**Task prompt:** Pictures are not part of the answer. Write out exactly the lines from the one containing "Proceed by pressing the 'Next >' button" through the end of the material below.
......
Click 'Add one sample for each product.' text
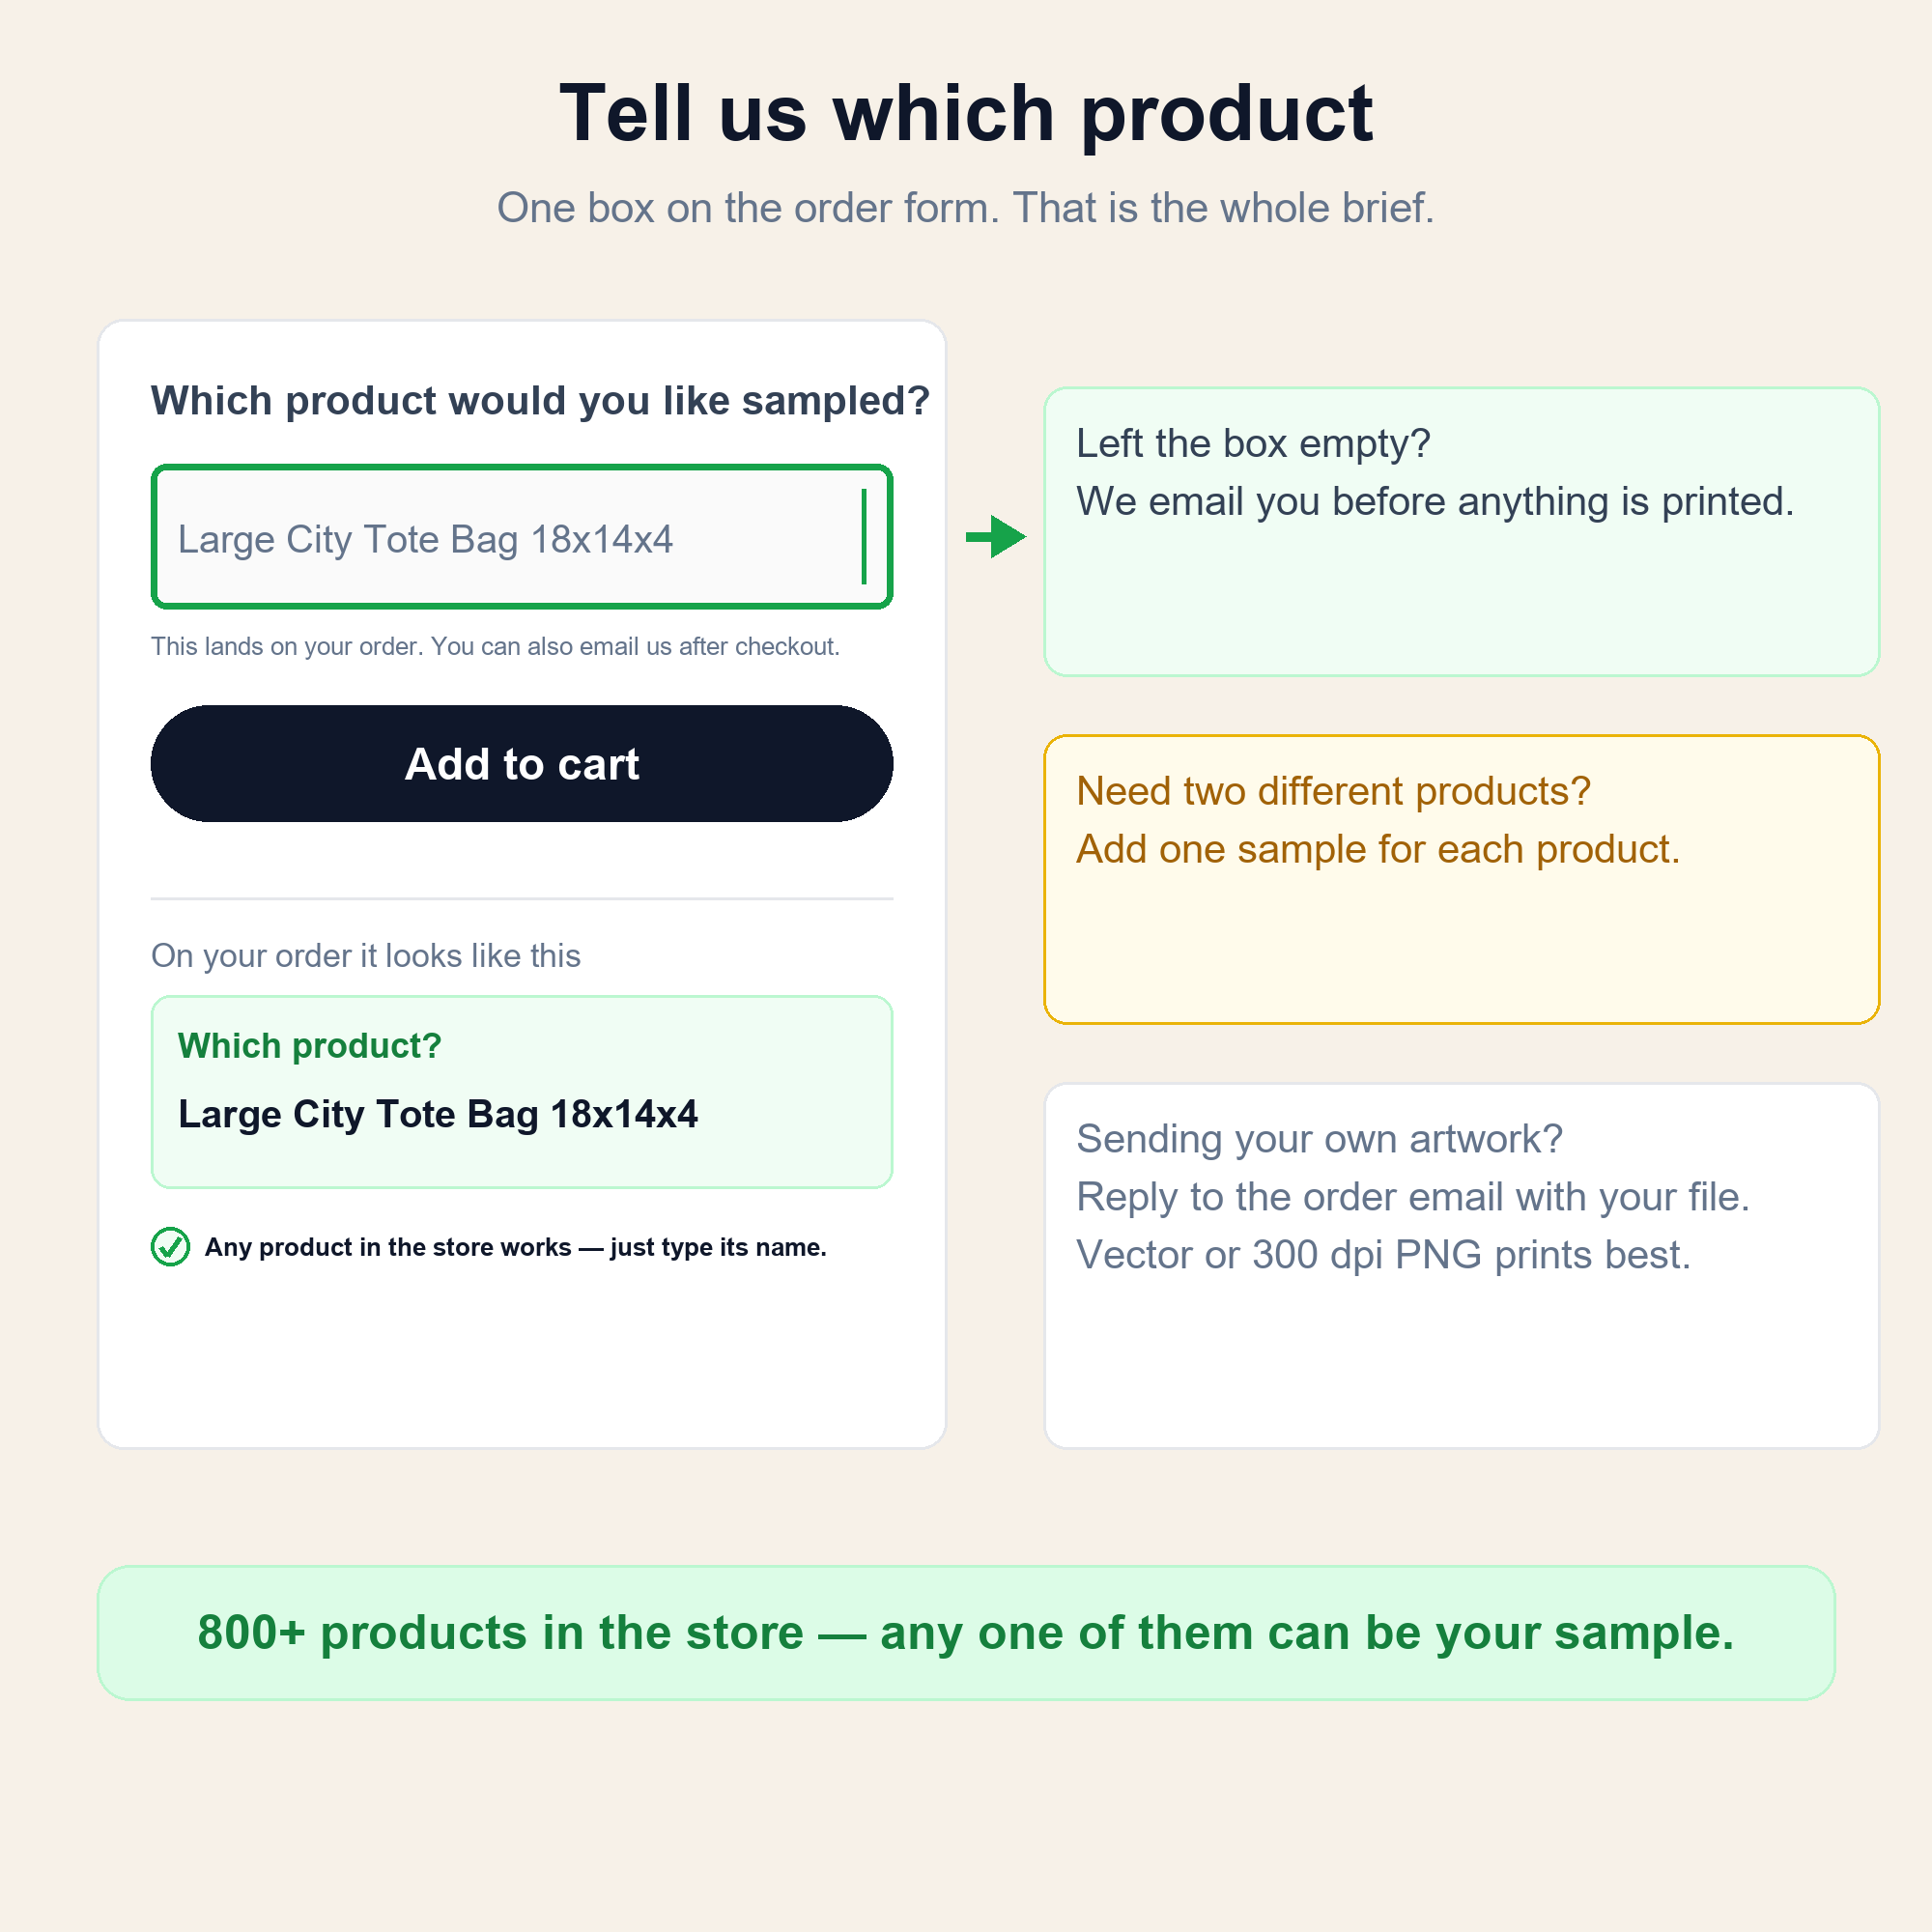This screenshot has height=1932, width=1932. (1378, 849)
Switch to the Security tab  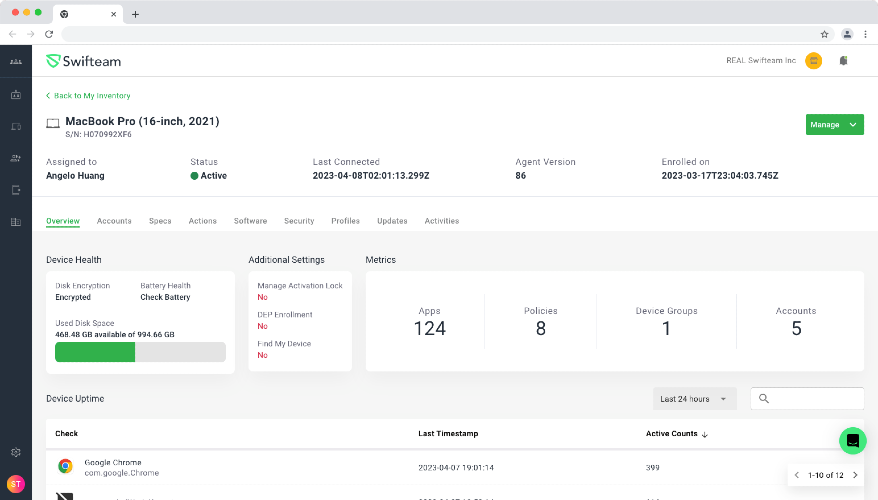click(299, 221)
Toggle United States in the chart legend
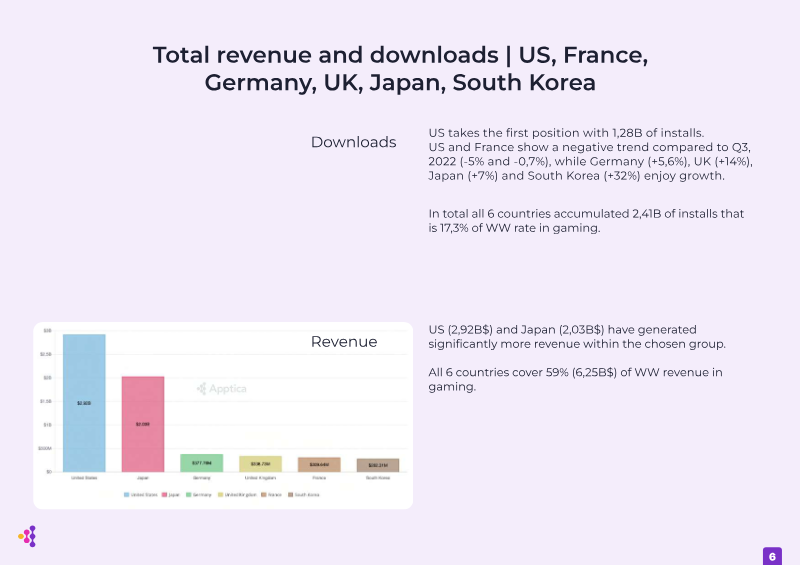The width and height of the screenshot is (800, 565). [x=140, y=494]
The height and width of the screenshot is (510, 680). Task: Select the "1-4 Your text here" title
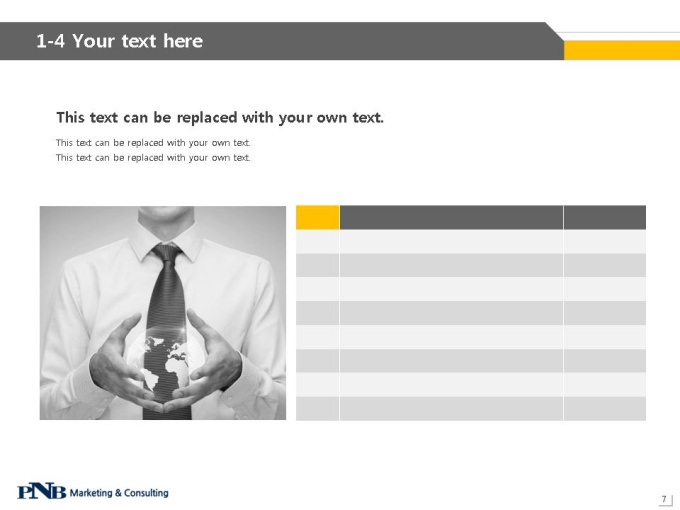click(x=119, y=41)
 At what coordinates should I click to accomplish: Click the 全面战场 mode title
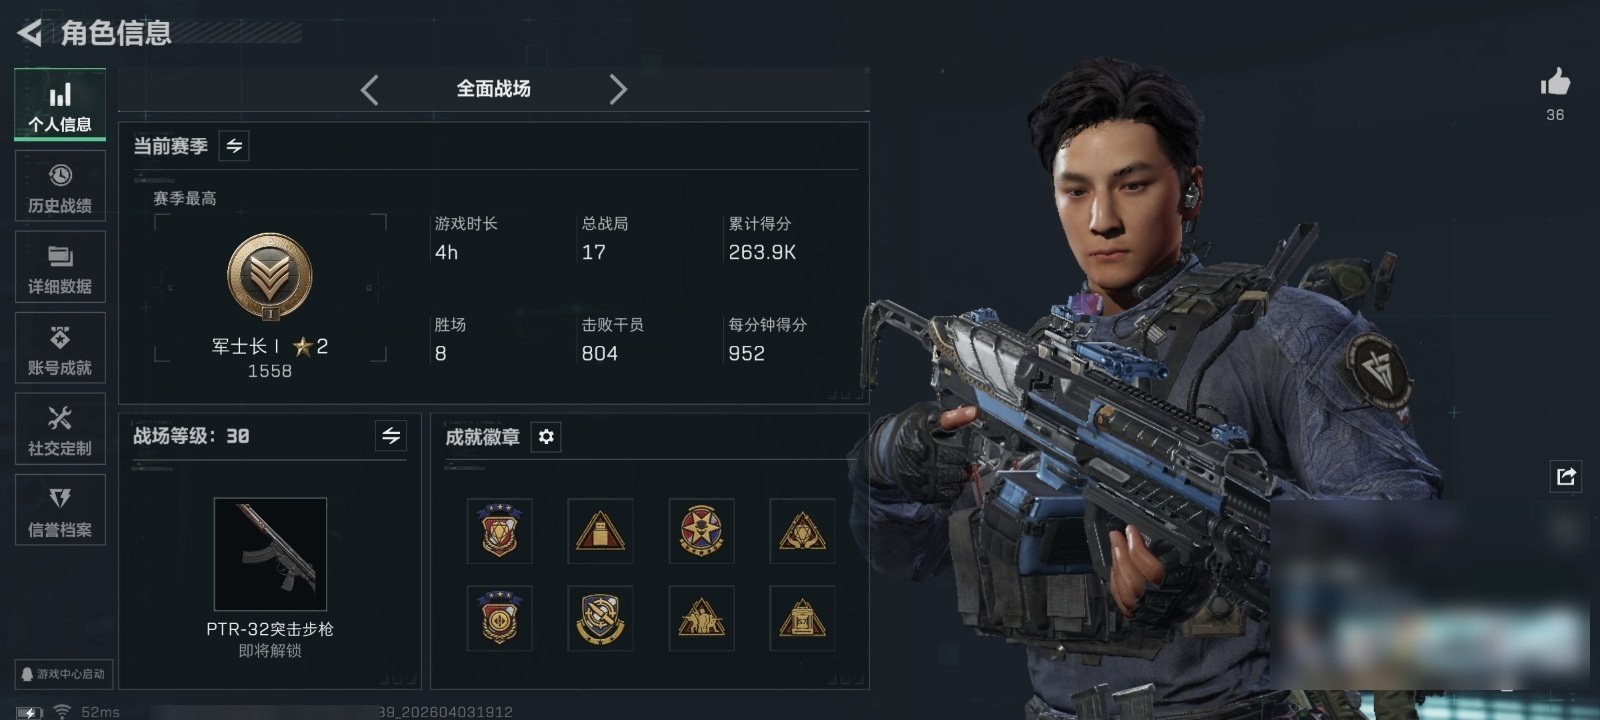(494, 89)
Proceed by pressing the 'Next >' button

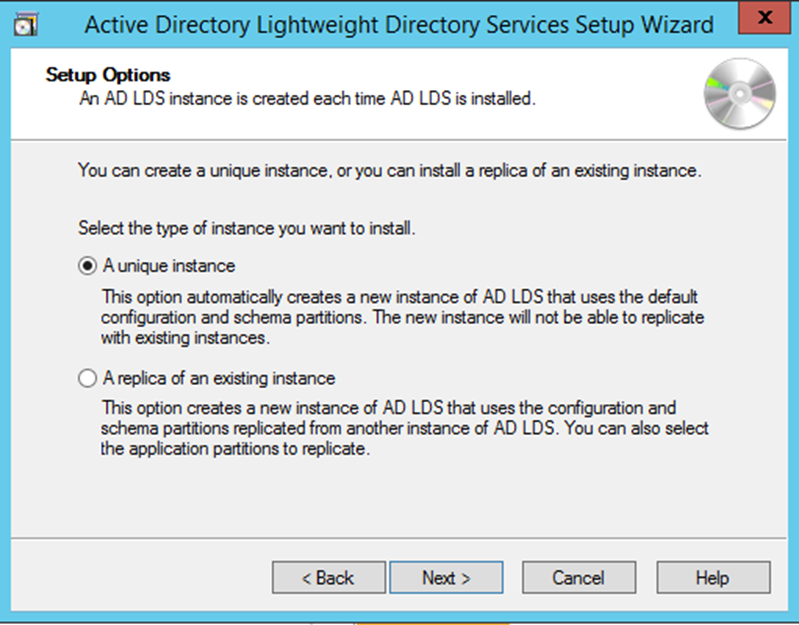coord(446,578)
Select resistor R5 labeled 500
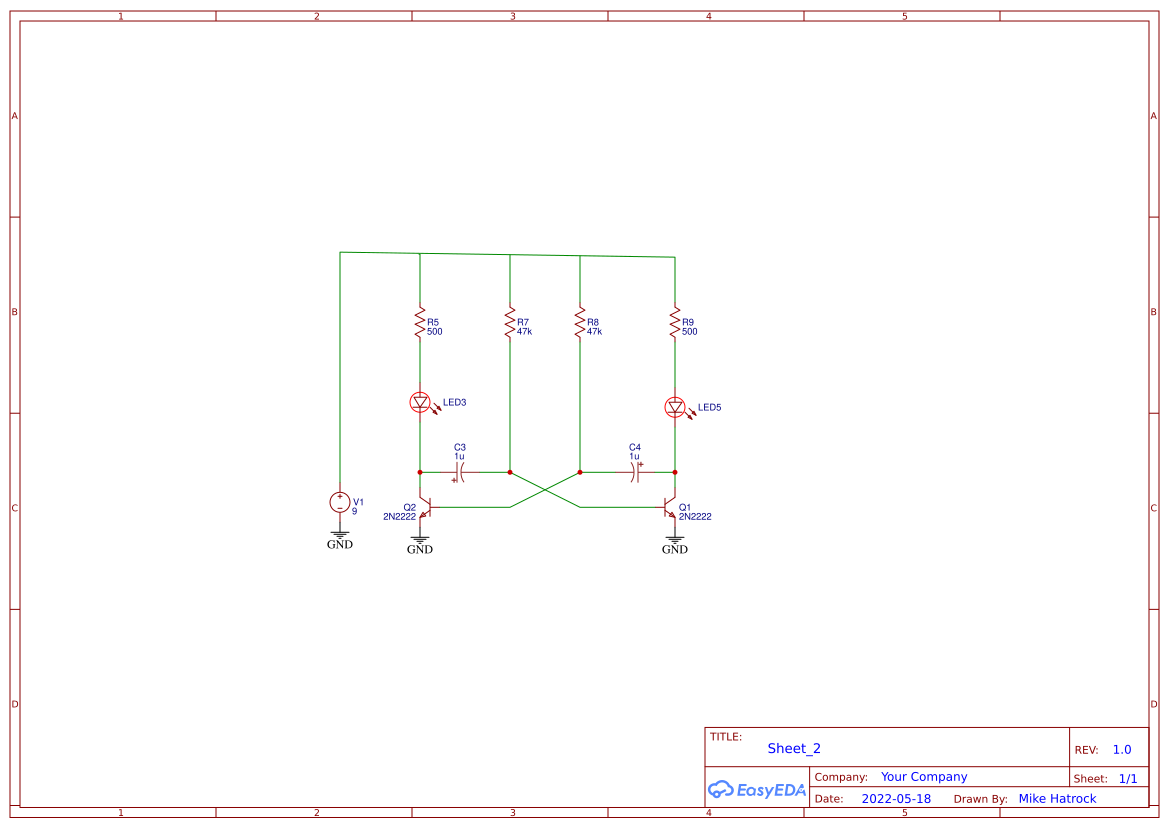This screenshot has height=828, width=1169. click(420, 323)
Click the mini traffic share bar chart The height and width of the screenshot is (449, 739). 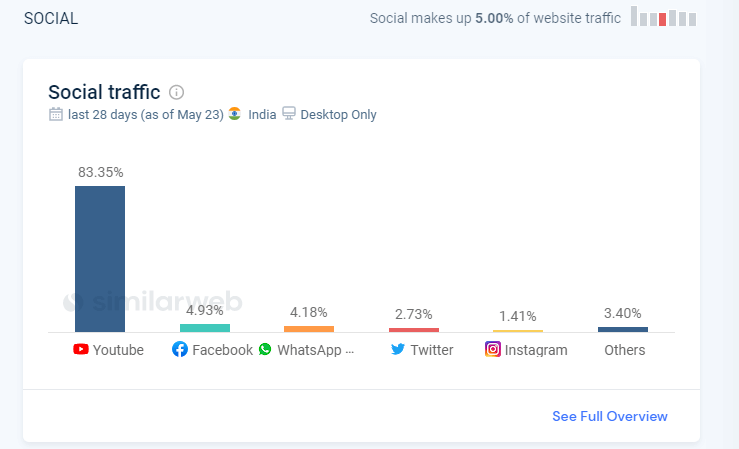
......
**Exercise result:**
Proceed by pressing the 'Next >' button

coord(446,578)
Select resistor R5 labeled 500
This screenshot has height=828, width=1169. click(420, 323)
Click the mini traffic share bar chart The height and width of the screenshot is (449, 739). 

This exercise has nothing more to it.